驯服内存占用危机：面向生产环境的扩散大语言模型服务系统设计 (Taming the Memory Footprint Crisis: System Design for Production Diffusion LLM Serving)

Diffusion Large Language Models (dLLMs) have emerged as a promising alternative to Autoregressive Models (ARMs), utilizing parallel decoding to overcome sequential bottlenecks. However, existing research focuses primarily on kernel-level optimizations, lacking a holistic serving framework that addresses the unique memory dynamics of diffusion processes in production. We identify a critical "memory footprint crisis" specific to dLLMs, driven by monolithic logit tensors and the severe resource oscillation between compute-bound "Refresh" phases and bandwidth-bound "Reuse" phases. To bridge this gap, we present dLLM-Serve, an efficient dLLM serving system that co-optimizes memory footprint, computational scheduling, and generation quality. dLLM-Serve introduces Logit-Aware Activation Budgeting to decompose transient tensor peaks, a Phase-Multiplexed Scheduler to interleave heterogeneous request phases, and Head-Centric Sparse Attention to decouple logical sparsity from physical storage. We evaluate dLLM-Serve on diverse workloads (LiveBench, Burst, OSC) and GPUs (RTX 4090, L40S). Relative to the state-of-the-art baseline, dLLM-Serve improves throughput by 1.61$\times$-1.81$\times$ on the consumer-grade RTX 4090 and 1.60$\times$-1.74$\times$ on the server-grade NVIDIA L40S, while reducing tail latency by nearly 4$\times$ under heavy contention. dLLM-Serve establishes the first blueprint for scalable dLLM inference, converting theoretical algorithmic sparsity into tangible wall-clock acceleration across heterogeneous hardware.

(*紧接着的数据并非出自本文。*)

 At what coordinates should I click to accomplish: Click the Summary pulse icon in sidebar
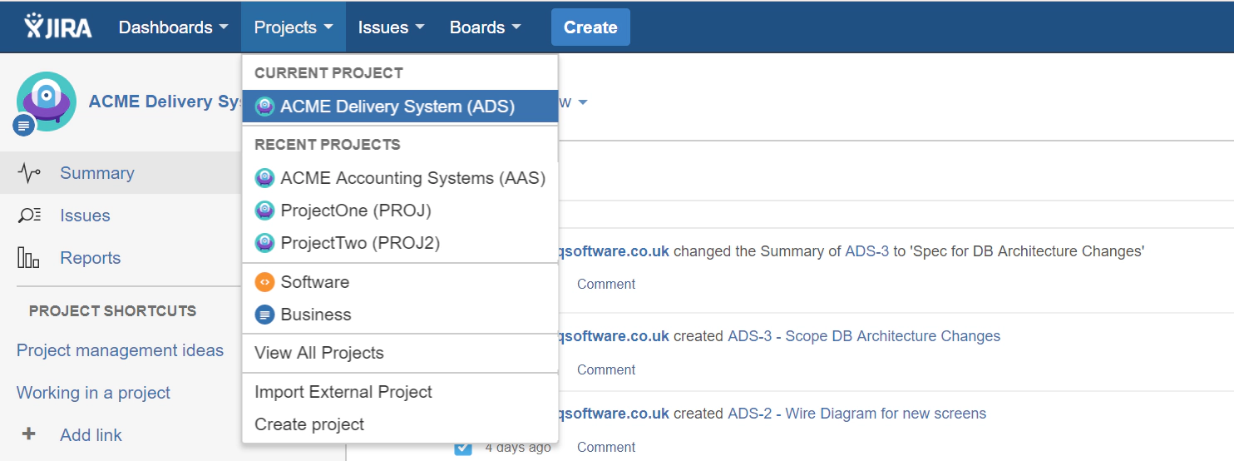29,173
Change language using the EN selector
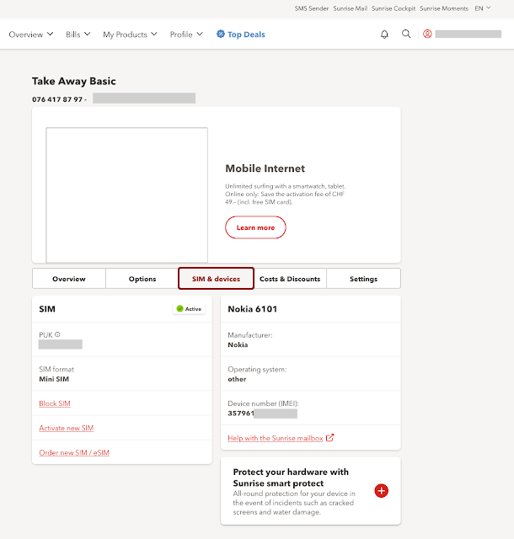 point(483,8)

翻译：扩散大语言模型已成为自回归模型的一种有前景的替代方案，其利用并行解码克服了序列化瓶颈。然而，现有研究主要集中于内核级优化，缺乏一个能够应对生产环境中扩散过程独特内存动态的整体服务框架。我们识别出dLLM特有的"内存占用危机"，其根源在于单一的对数张量结构以及计算密集的"刷新"阶段与带宽密集的"重用"阶段之间剧烈的资源振荡。为填补这一空白，我们提出了dLLM-Serve——一个高效dLLM服务系统，协同优化内存占用、计算调度与生成质量。dLLM-Serve引入了对数感知激活预算机制以分解瞬态张量峰值，阶段复用调度器以交错异构请求阶段，以及头中心稀疏注意力机制以实现逻辑稀疏性与物理存储的解耦。我们在多样化工作负载（LiveBench、Burst、OSC）和GPU平台（RTX 4090、L40S）上评估dLLM-Serve。相较于最先进的基线系统，dLLM-Serve在消费级RTX 4090上实现1.61$\times$-1.81$\times$的吞吐量提升，在服务器级NVIDIA L40S上实现1.60$\times$-1.74$\times$的提升，同时在重度争用条件下将尾部延迟降低近4$\times$。dLLM-Serve为可扩展的dLLM推理建立了首个蓝图，成功将理论上的算法稀疏性转化为跨异构硬件的实际时钟加速。